TASK DETAILS: Rewrite every line of the listing below, replacing "Open" with "Launch" and keeping everything else the same. Omit the pictures from your version.
--------------------------------------------------
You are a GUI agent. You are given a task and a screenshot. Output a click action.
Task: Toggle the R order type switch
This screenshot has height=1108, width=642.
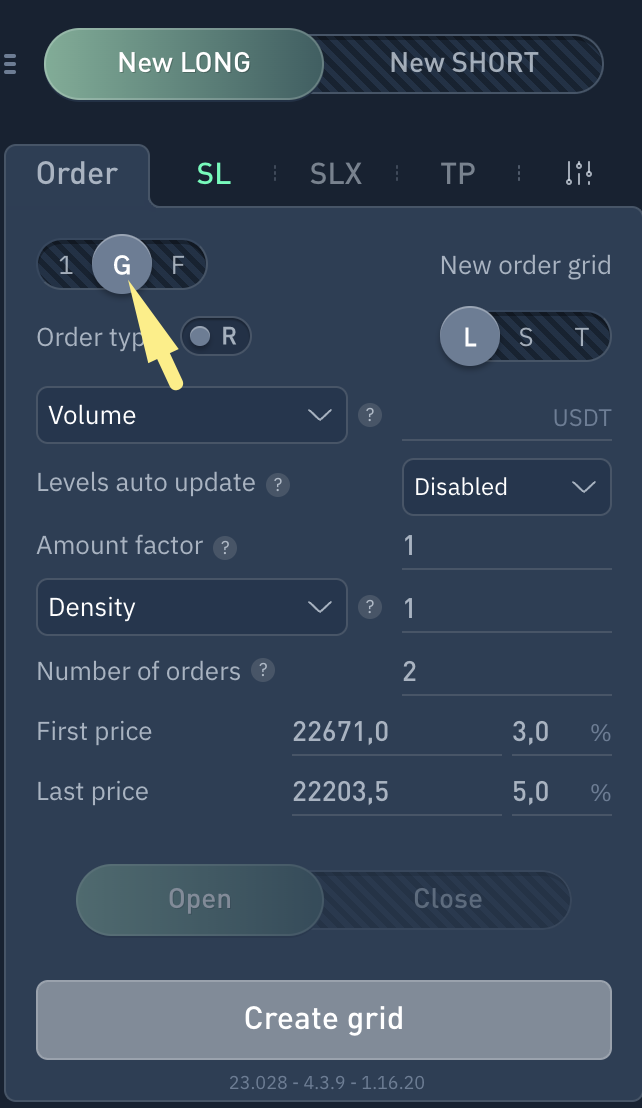pyautogui.click(x=216, y=337)
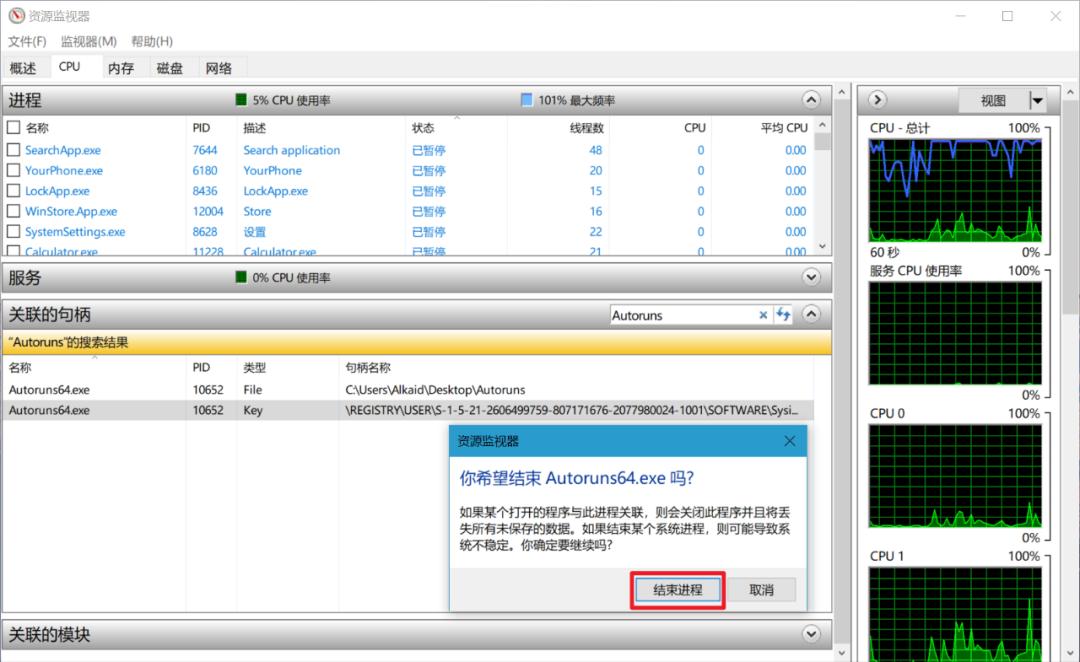Screen dimensions: 1080x662
Task: Switch to the 内存 tab
Action: coord(120,67)
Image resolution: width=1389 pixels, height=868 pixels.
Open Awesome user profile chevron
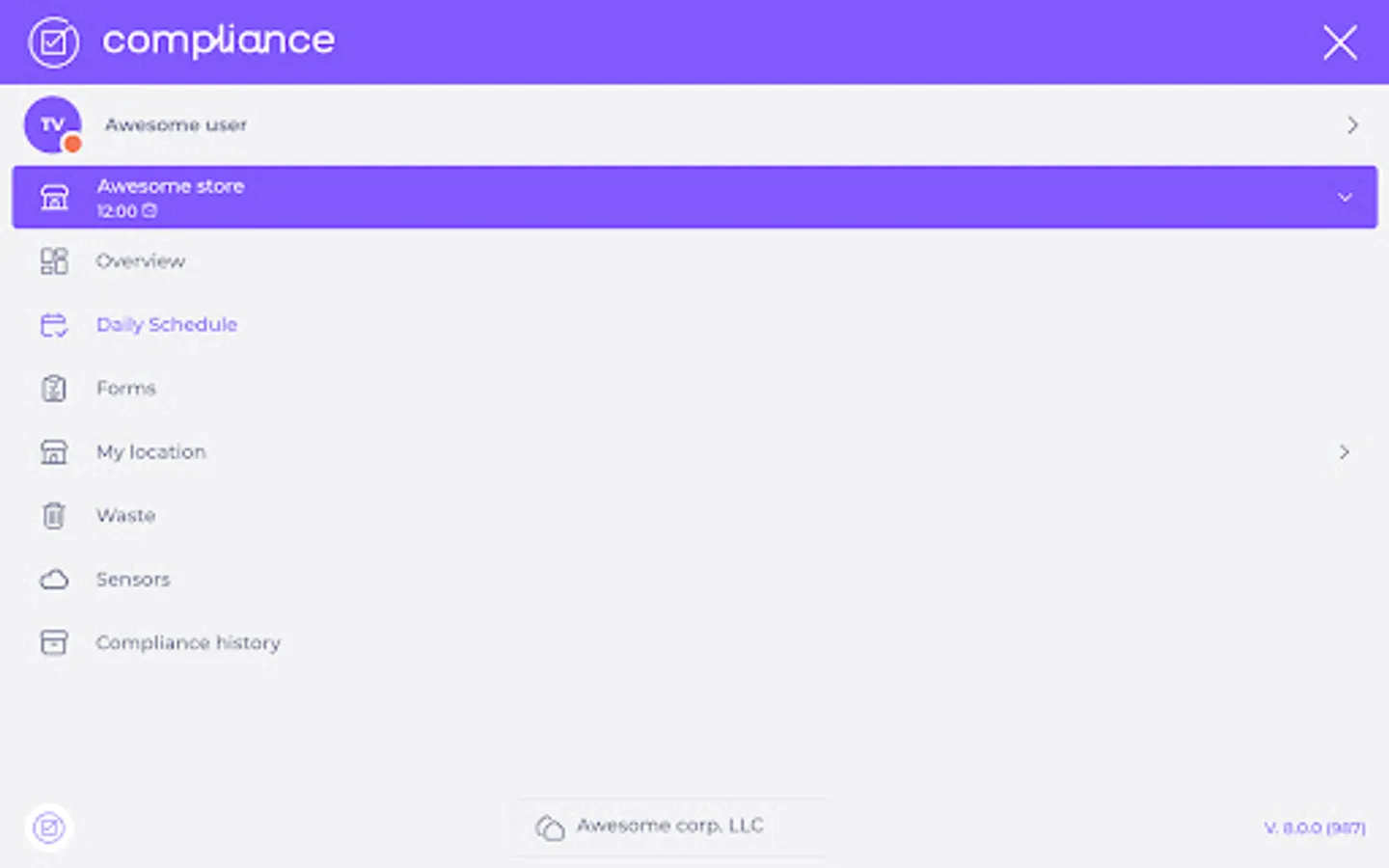[1352, 125]
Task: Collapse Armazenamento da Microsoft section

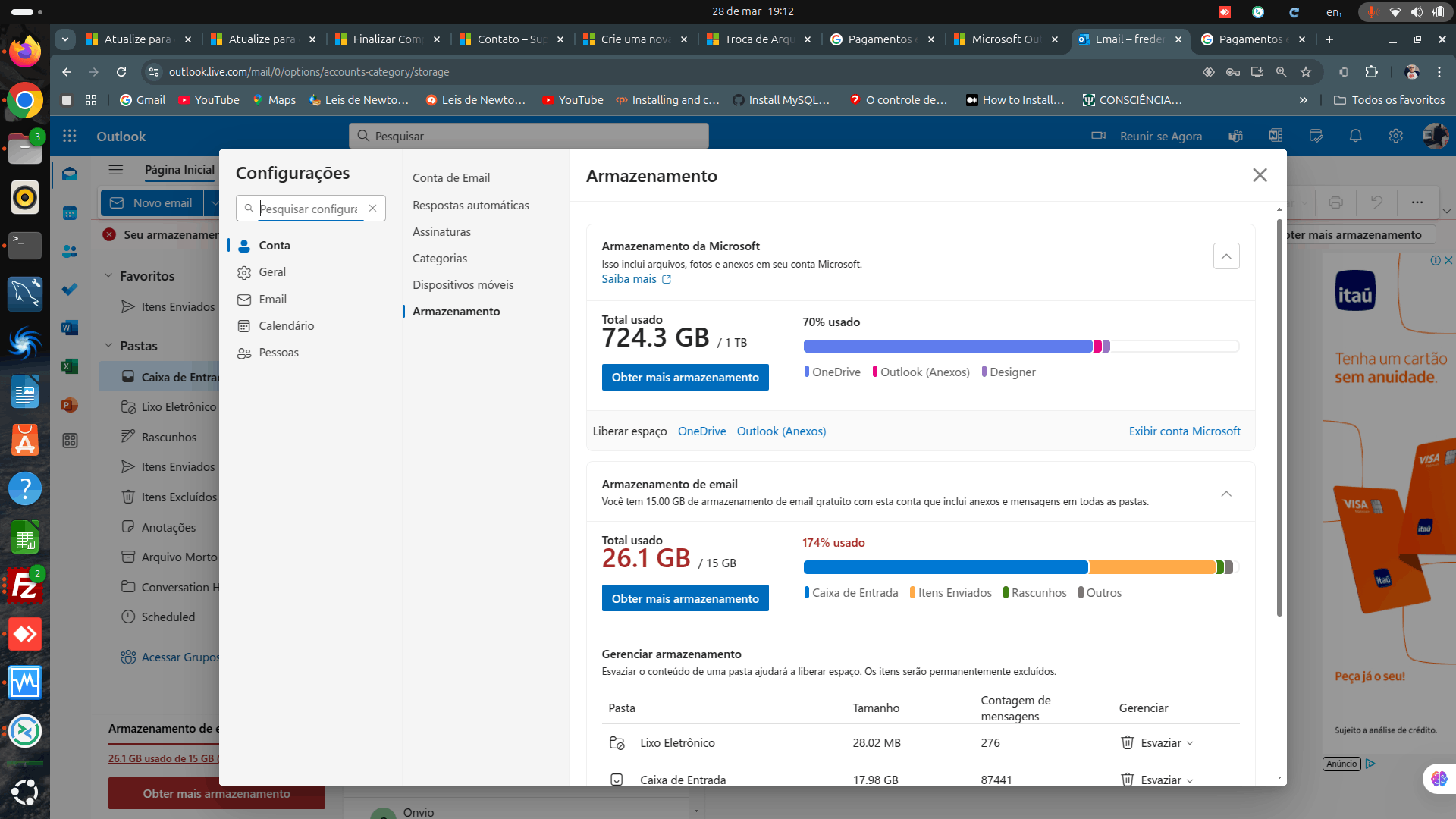Action: 1226,256
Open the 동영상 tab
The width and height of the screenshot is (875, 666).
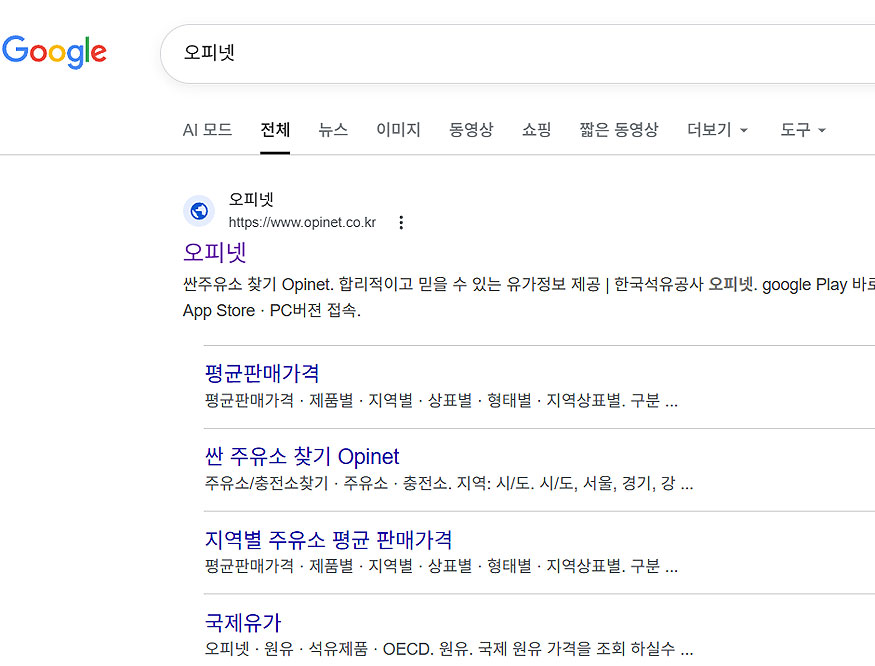[471, 130]
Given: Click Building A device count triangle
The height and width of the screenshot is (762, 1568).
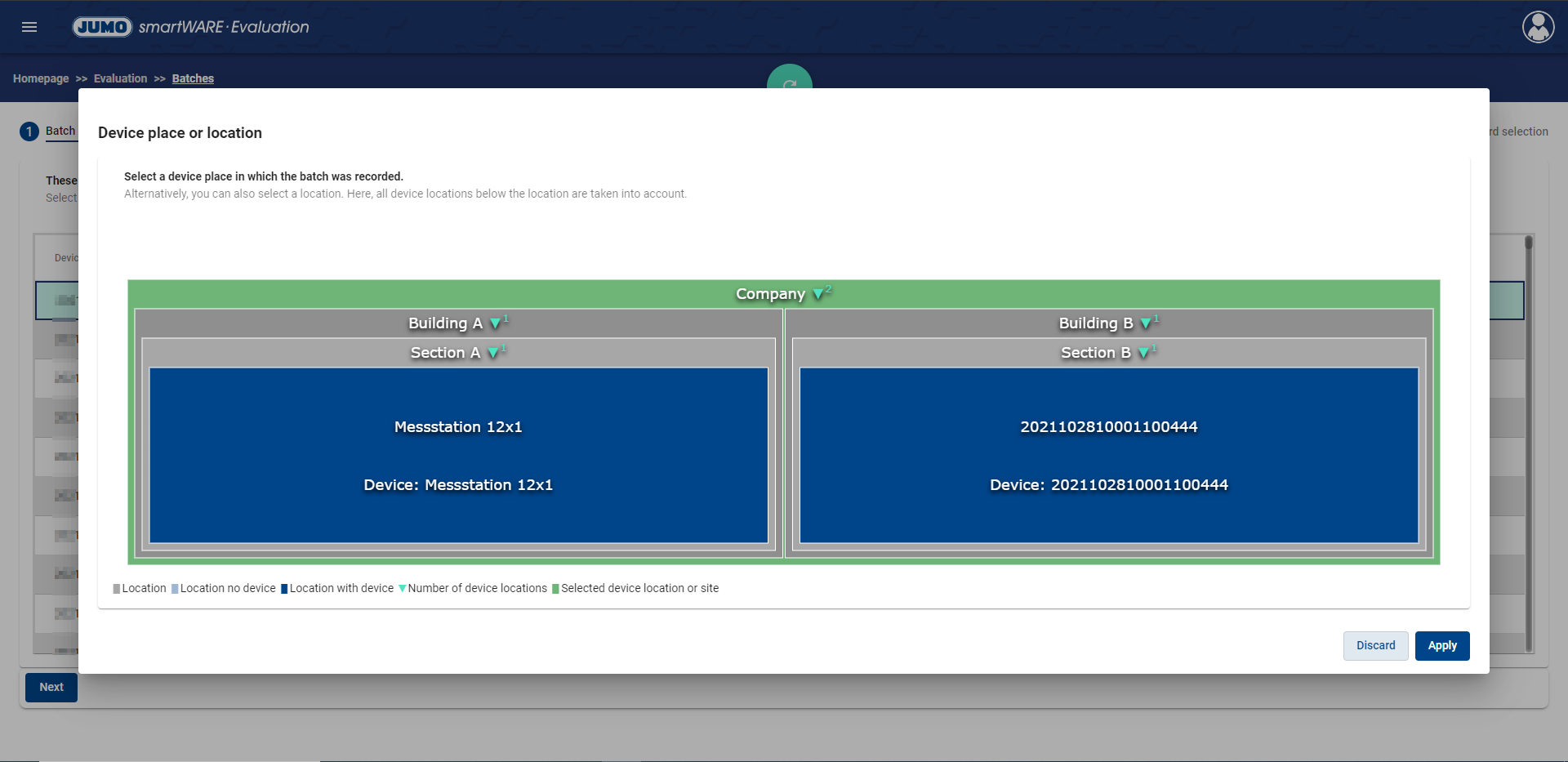Looking at the screenshot, I should [x=495, y=323].
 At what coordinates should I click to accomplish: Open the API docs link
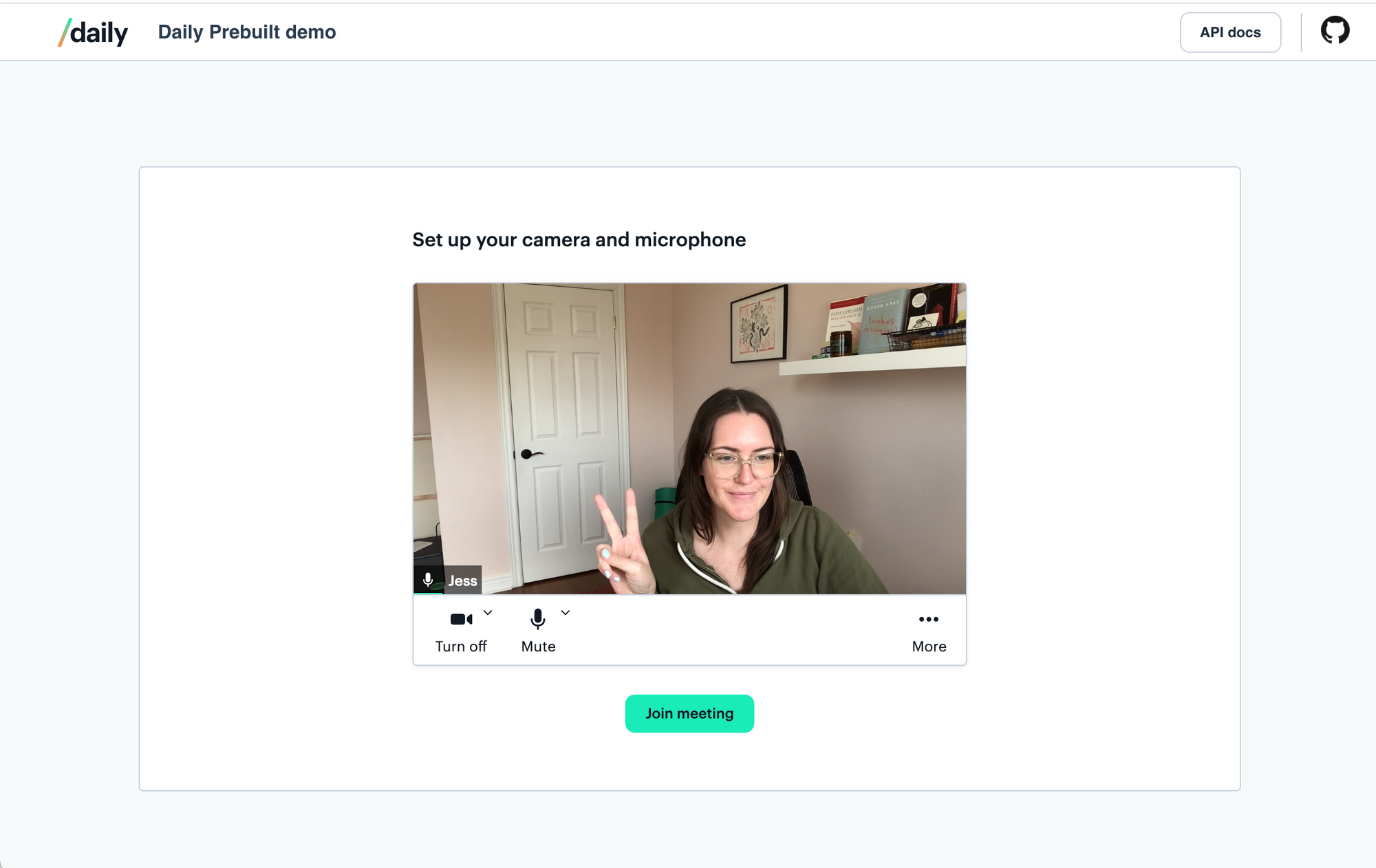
--------------------------------------------------
RESULT:
You are a GUI agent. You are given a task and a screenshot. Output a click action.
Task: Toggle the R order type switch
This screenshot has height=1108, width=642.
pyautogui.click(x=216, y=337)
Screen dimensions: 1080x662
Task: Switch to the 内存 tab
Action: coord(120,67)
Image resolution: width=1389 pixels, height=868 pixels.
Launch Awesome user profile chevron
[1352, 125]
Task: Collapse Armazenamento da Microsoft section

Action: 1226,256
Launch the 동영상 tab
The width and height of the screenshot is (875, 666).
[471, 130]
Given: Click Building A device count triangle
The height and width of the screenshot is (762, 1568).
Looking at the screenshot, I should [x=495, y=323].
 At what coordinates should I click to accomplish: Launch the API docs link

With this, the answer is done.